I headed downtown, deciding to walk. So I went south on Park Avenue South and cut through Madison Square Park at the point of the Flatiron Building, to Broadway. I went down Broadway, and then east on Eighth. I do all my best thinking in motion through the city. It energizes me, the noise and all the different personalities of each neighborhood. And as the self-conscious fanciness of Park Avenue South morphed into the bustle of Broadway and then into the familiar grit of the East Village, I thought about my time at Max’s apartment today. I tried to put my head around things, like the red website and the book of matches, the ghostly scent of Max and the wet bathroom, the call from Myra Lyall and her disappearance, the wiping of the
Times
servers, the things Jenna had told me. It gave me a headache, ratcheted the tension in my shoulders. The more I thought about these things, the foggier my head got, the more nebulous and vaguely menacing it all seemed. And then there was Agent Dylan Grace, his strange and threatening appearances, his hasty retreats.
“What’s happening?” I asked, saying it aloud without realizing. My own words startled me but no one on the street around me seemed to notice. The sky had gone dark and the air had grown colder. I wasn’t dressed warmly enough, as usual. I felt my phone vibrate in my pocket and I withdrew it with a stiff, cold hand gone pink from exposure. There was an anonymous text message. It read:
The Cloisters. Tomorrow. 8PM. Trust no one.
I was still shaking when I pushed through the studio door. I hadn’t stopped to think why it might be open as I bolted up the dark, narrow staircase and stepped into the large loft space. I felt as if someone was pursuing me, though I’d seen no one suspicious on the street. I could barely control my breathing and had to stop a minute. The studio was dark, the only light coming from Jake’s small office off to the left. I felt for the switch on the wall to my left and tried to turn on the lights but nothing happened. The space was an old warehouse, nearly windowless and bare; the electricity failed as often as it worked.
“Jake,” I called when I had my wind back. No answer. I moved past the large covered forms of his sculptures; they were as familiar to me as a gathering of friends—the thinking man, the weeping woman, the couple making love—though tonight each of them seemed weird and angry. For a moment I imagined them coming to life beneath their white sheets.
I moved past them quickly, toward the light coming from Jake’s office. I expected to see him hunched over his laptop, headphones blasting over his ears, oblivious to my arrival as usual. But the small room was empty. His laptop hummed. I walked over to the desk.
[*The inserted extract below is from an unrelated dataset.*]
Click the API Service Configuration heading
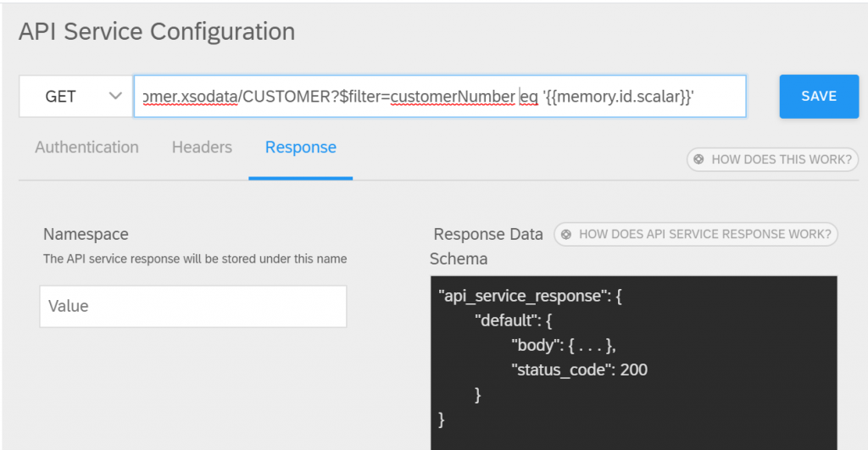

A cup of coffee from the pizzeria downstairs was cold.
I sat down in the chair and rested my arms on the desk, my head on my arms. I could still feel my heart beating in my throat. But in the familiar space, I started to feel safer, calmer. After a few minutes, I sat up to take my phone from my pocket and look at the text message again. In doing this, I jolted Jake’s laptop. The shooting-stars screen saver vanished and it took me a second to register what I was seeing. It took another second after that to believe it.